MATERIAL TO PROCESS:
- - - - -

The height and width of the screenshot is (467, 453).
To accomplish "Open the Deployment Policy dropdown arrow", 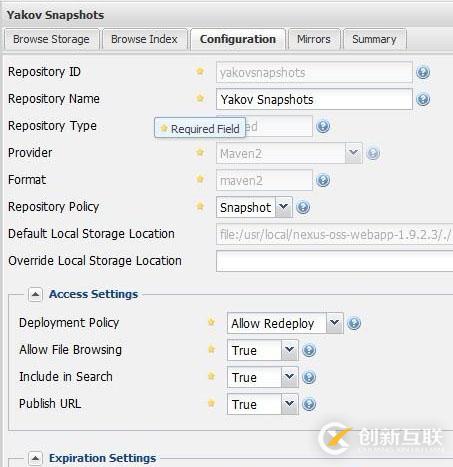I will 334,323.
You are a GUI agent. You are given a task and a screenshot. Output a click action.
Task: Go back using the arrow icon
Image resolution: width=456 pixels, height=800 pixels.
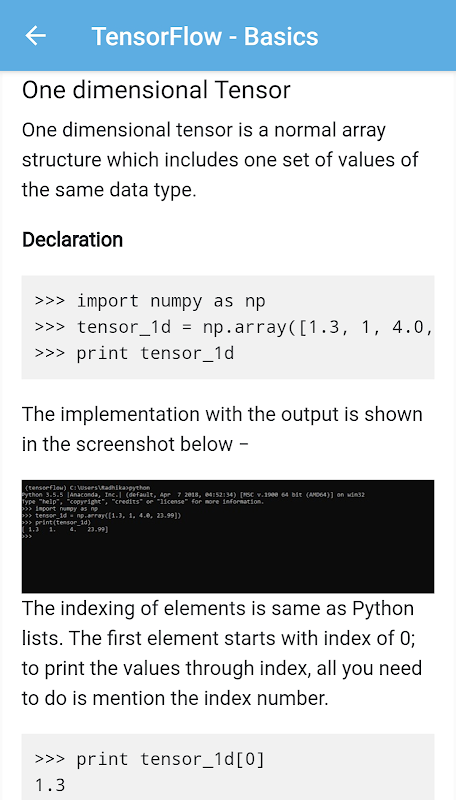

- - - - -

TASK TO COMPLETE: Collect each line in the listing above that contains the word "screenshot".

OUTPUT OF THE TASK:
The height and width of the screenshot is (467, 453).
You are a GUI agent. You are given a task and a screenshot. Output a click action.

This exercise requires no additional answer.